Text »
§ §
I was browsing about proxy chains + vpn's ....

Myth or not ...

Apparently there was some legal issue with that .. also i'm not sure why or how the effect would be....

So if I was running windows, *ran linux with (virtual box), installed the same, or another vpn.. and repeat the process...

Would this connect 1 to the other(chaining sub os vpn's to run a large tunnel) I think i'm anwsering my own question here. *if i'm running one os with a vpn ) I would just be connecting, threw just that os's vpn...(not chaining just using the same vpn like normal)...

Caught a article on the whole subject....

Is this a wrong or right statement ? *Dreams of coding a vpn chain system* *drooling* There was that new turtle and from my understanding it connects threw a cloud network , I do not think its exactly what im dreaming of here... However it deffently conquers the use of proxy chaining with extra security all that....
§ §
Aim »
From the post on proxy chains and VPNs, please pull out word for word the passage that starts with the words "I was browsing" and finishes with "effect would be....".
§ §
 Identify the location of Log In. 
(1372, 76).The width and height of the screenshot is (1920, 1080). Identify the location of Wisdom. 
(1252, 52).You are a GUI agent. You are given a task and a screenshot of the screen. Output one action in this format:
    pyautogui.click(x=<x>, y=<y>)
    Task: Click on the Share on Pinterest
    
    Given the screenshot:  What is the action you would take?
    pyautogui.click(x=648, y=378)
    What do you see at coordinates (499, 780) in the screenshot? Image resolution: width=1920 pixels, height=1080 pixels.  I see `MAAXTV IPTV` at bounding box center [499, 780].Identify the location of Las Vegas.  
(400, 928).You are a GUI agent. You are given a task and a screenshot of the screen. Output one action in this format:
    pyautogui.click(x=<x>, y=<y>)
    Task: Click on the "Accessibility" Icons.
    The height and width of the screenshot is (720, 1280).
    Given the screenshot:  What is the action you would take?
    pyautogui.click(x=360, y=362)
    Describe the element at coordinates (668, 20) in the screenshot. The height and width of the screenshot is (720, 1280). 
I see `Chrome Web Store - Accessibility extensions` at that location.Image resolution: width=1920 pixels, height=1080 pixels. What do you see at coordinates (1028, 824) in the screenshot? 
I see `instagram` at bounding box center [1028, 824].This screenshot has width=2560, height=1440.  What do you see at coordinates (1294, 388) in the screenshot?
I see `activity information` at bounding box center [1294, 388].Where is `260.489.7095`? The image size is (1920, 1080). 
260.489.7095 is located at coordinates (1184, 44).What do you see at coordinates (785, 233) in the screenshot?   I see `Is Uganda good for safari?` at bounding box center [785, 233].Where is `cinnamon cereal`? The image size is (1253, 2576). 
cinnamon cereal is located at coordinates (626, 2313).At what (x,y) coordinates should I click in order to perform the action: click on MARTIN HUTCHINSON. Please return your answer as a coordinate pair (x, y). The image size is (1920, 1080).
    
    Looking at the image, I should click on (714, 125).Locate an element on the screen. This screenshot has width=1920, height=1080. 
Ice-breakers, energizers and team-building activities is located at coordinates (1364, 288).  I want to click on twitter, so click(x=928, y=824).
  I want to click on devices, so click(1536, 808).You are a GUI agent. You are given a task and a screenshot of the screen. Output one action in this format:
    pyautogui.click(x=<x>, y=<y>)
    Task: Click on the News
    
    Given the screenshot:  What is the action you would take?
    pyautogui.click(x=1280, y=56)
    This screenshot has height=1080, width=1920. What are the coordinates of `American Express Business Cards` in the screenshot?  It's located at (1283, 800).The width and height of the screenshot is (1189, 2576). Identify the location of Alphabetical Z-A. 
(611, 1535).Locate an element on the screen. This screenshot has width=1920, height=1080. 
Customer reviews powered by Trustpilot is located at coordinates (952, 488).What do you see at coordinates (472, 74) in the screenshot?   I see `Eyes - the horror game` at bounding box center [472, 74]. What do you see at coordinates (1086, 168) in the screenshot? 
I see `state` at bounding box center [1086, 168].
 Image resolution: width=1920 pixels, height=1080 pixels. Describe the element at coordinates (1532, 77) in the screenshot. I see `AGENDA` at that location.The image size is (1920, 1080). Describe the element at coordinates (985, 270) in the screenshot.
§ §
Complete answer »
I was browsing about proxy chains + vpn's ....

Myth or not ...

Apparently there was some legal issue with that .. also i'm not sure why or how the effect would be....